§ TASK DESCRIPTION:
Copy exactly, please, the lines of the data from its start through the line containing "Task: Click the phone icon in top bar".

Recorded data
##############################

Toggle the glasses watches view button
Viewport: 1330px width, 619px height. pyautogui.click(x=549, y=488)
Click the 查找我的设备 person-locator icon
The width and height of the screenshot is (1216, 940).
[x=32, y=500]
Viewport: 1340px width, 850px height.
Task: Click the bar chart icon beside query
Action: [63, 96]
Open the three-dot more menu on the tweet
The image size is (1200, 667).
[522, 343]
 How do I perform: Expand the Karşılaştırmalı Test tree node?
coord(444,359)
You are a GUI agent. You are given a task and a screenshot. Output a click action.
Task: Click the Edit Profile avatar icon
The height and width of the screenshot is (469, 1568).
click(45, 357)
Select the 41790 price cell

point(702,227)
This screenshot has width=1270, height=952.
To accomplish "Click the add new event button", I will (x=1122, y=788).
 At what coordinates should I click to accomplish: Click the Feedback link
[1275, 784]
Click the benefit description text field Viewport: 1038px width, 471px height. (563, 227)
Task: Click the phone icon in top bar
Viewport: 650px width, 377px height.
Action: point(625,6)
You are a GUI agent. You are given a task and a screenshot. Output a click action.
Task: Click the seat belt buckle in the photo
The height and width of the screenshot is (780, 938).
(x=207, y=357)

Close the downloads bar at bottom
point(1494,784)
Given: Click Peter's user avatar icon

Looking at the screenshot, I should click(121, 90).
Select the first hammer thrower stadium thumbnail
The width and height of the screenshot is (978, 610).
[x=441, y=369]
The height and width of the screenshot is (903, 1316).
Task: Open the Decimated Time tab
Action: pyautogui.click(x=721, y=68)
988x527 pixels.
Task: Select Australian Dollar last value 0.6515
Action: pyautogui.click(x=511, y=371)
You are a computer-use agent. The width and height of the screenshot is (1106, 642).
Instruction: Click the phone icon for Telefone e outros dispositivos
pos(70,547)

##############################

§ RESPONSE FOR THIS EXERCISE:
Toggle the glasses watches view button
Viewport: 1330px width, 619px height. pyautogui.click(x=549, y=488)
Click the 查找我的设备 person-locator icon
The width and height of the screenshot is (1216, 940).
[x=32, y=500]
Viewport: 1340px width, 850px height.
Task: Click the bar chart icon beside query
Action: [63, 96]
Open the three-dot more menu on the tweet
The image size is (1200, 667).
[522, 343]
 How do I perform: Expand the Karşılaştırmalı Test tree node?
coord(444,359)
You are a GUI agent. You are given a task and a screenshot. Output a click action.
Task: Click the Edit Profile avatar icon
The height and width of the screenshot is (469, 1568).
click(45, 357)
Select the 41790 price cell

point(702,227)
This screenshot has width=1270, height=952.
To accomplish "Click the add new event button", I will (x=1122, y=788).
 At what coordinates should I click to accomplish: Click the Feedback link
[1275, 784]
Click the benefit description text field Viewport: 1038px width, 471px height. (563, 227)
Task: Click the phone icon in top bar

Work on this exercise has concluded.